Snow and ice is all well and good but if you’ve got running goals to work towards it can be a right pain in the bum. I personally have 50km left to complete before 31st December as part of a running challenge so not being able to run for multiple days is not ideal.

But the good news is you can run in snow and ice with a few adaptions and some preparation:

  1. Be prepared to adjust your route. Think about staying closer to home so if conditions change you can get back easily. Also consider finding a park or some roads that have been cleared and completing loops – boring yes but you’ll get a clearer run and if you complete laps you’ll get used to where is safe and where is slippy pretty quickly. If you lie near a gold course these are often used for sledging on snowy days (no golf) and can be good run routes too – less likely to slip on grass!
  2. Forget a PB. You’ll need to take it a bit slower, shorter stride, keep and eye out for ice patches. Focus on getting a run in instead of stats, and maybe consider reducing the mileage a bit. It might be slower but it can actually feel like hard work running in icy conditions so think of it as a different type of run, you might find you ache in different places to normal.
  3. If the snow is deep you’re less likely to slip but you’ll need to think about lifting the knees higher. It will slow you down and might make your running feel less efficient but think of it as a different type of workout. Bit like running on sand.

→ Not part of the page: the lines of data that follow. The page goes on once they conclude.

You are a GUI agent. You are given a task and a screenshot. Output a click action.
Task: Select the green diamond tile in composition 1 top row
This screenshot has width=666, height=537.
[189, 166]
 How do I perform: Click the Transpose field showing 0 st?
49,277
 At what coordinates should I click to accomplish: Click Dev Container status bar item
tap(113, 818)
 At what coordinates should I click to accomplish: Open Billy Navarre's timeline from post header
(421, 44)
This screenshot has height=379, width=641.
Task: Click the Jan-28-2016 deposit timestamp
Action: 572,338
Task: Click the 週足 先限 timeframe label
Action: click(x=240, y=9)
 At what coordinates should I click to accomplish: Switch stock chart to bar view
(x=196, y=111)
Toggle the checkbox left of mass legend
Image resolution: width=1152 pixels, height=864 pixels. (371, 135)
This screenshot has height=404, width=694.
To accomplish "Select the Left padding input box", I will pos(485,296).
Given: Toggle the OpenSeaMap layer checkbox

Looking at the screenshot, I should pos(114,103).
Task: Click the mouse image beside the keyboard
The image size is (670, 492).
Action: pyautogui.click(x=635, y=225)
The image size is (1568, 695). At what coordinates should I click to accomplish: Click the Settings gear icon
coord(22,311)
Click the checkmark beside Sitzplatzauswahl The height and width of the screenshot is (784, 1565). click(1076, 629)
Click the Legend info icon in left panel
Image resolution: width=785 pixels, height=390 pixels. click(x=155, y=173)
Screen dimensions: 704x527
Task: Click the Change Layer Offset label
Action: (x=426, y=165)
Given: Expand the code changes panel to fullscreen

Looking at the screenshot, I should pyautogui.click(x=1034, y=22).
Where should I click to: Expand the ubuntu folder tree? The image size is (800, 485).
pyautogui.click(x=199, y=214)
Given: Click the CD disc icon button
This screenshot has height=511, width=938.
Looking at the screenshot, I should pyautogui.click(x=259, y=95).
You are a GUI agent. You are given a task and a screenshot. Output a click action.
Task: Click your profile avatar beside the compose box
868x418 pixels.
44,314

  4. Dress for the weather. Layers, long sleeve running tops, hats, gloves. Especially as you might be going a bit slower make sure you are warm. Of course you’ll warm up once you start moving but don’t go out in shorts and a vest! Pick the most appropriate shoes you have. Running spikes / grippers if you’ve got them would be ideal as would fell running shoes but in this country many of us won’t have spikes to hand and unless you’re a running buff likely you won’t have specific fell shoes, so trail shoes might be the next best option – something with a bit of grip! Oh, and good socks – believe me, they make the difference.
  5. Be prepared. Have your phone and cash / cards. If you slip and hurt yourself in bad weather or it suddenly worsens you’ll thank yourself. Oh and take a bloody headtorch if you’re out in the afternoon. Me and a friend went for a run the other afternoon and it went from day to pitch black in minutes- hard enough running when you can’t see normally, add in ice and ouch!
  6. Walk when you find icy patches. Turn your route into a walk / run if need be. Much better than being out for months with a broken leg.
  7. Accept you might fall over though – just don’t go hell for leather across ice and make it inevitable!
  8. Enjoy the view. Things are prettier in the snow, take time to look instead of just bombing round. It can make a run feel so much more pleasant and counteract the I hate running in these conditions feelings.
  9. If outdoor running in this weather really isn’t for you switch to a treadmill. If like me you hate treadmills with a passion try a spin class or the rower and think of it as a bit of enforced cross training.